Bien que la ville d'Angers ait bénéficié dès le XIIIe siècle de la protection d'une importante enceinte urbaine, en grande partie conservée jusqu'au XVIIIe siècle, son démantèlement presque complet au XIXe explique le faible intérêt qu'elle a suscité de la part des historiens de l'architecture. Cette enceinte a pourtant fait l'objet de travaux importants au cours des siècles pour l'adapter aux progrès de l'armement, dont des riches séries d'archives rendent compte. Ce texte souhaite évoquer au travers de quelques cas précis une période assez courte de l'histoire d'Angers, lorsqu'un effort particulier fut fait à la fin du règne de Louis XI puis sous Charles VIII pour renforcer les capacités défensives de la ville et du château, dans le contexte des tensions croissantes avec la Bretagne.

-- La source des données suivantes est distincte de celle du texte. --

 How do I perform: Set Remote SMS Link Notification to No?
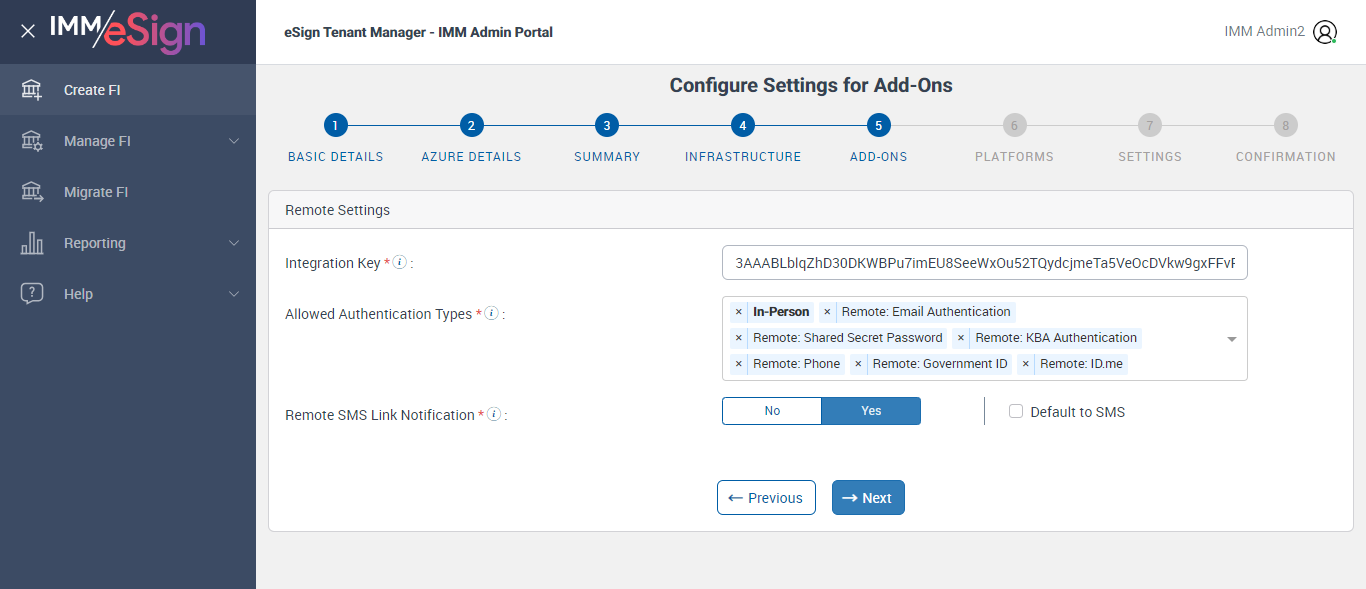click(772, 411)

Louis XI (1461-1483), dans sa lutte pour réduire l'emprise des principautés, va manifester dès le début de son règne son intérêt pour le duché breton qu'il souhaite faire rentrer dans le domaine royal. L'Anjou, détenu en apanage par son oncle René, est en contact avec les marches bretonnes et apparaît comme un territoire stratégique que Louis XI va rapidement chercher à contrôler pour se rapprocher de son objectif. En 1474, prétextant des dispositions testamentaires prises par René et qui lui seraient défavorables, Louis XI fait saisir le duché d'Anjou au mois de juillet. Il nomme immédiatement un nouveau gouverneur - Guillaume Cerisay - et envoie un lieutenant général. L'année suivante, la municipalité qu'il institue en février contribue à renforcer encore son emprise sur l'Anjou. Par lettres du 24 mai 1476, René « consentit à ce que le garde et capitaine du château fût dorénavant nommé par le roi de France, qu'il ne prêtât serment qu'à celui-ci et qu'il ne reçût ses ordres que « du vouloir et commandement exprès à lui fait de bouche par le roi ». L'apparition d'un « commis au paiement de l'avitaillement et des fortifications du château d'Angers » en 1474-1475 laisse penser que des travaux importants sont engagés ou envisagés dans ces mêmes années. Le contexte politique tendu avec la Bretagne incite Louis XI à faire d'Angers une base arrière pour ses campagnes militaires, et à mettre à profit le potentiel défensif du château pour y établir un arsenal. Les conflits armés des années 1484-85 et 1487-88 tournent à l'avantage de la France et trouveront leur épilogue dans le mariage célébré entre Charles VIII et Anne de Bretagne en 1491 à Langeais.
L'enceinte urbaine
Depuis les années 1370, les travaux de l'enceinte sont financés à l'aide de l'impôt dit « de la Cloison » et sont gérés par une structure administrative dont les comptes, qui sont conservés aux Archives municipales d'Angers, courent jusqu'au XVIIIe siècle. L'étude fine et complète de cette masse documentaire constitue un vaste chantier auquel personne ne s'est vraiment attaqué jusqu'à présent. Il est difficile de dire si la gestion des sommes collectées donnait entièrement satisfaction. En 1477, Louis XI interdit que les recettes de la Cloison d'Angers — taxe perçue pour l'entretien des défenses de la ville — soient employées à autre chose que l'ouvrage des fossés. Il faut dire que la part des dépenses réellement affectées aux travaux de fortification représente souvent moins du tiers des sommes perçues !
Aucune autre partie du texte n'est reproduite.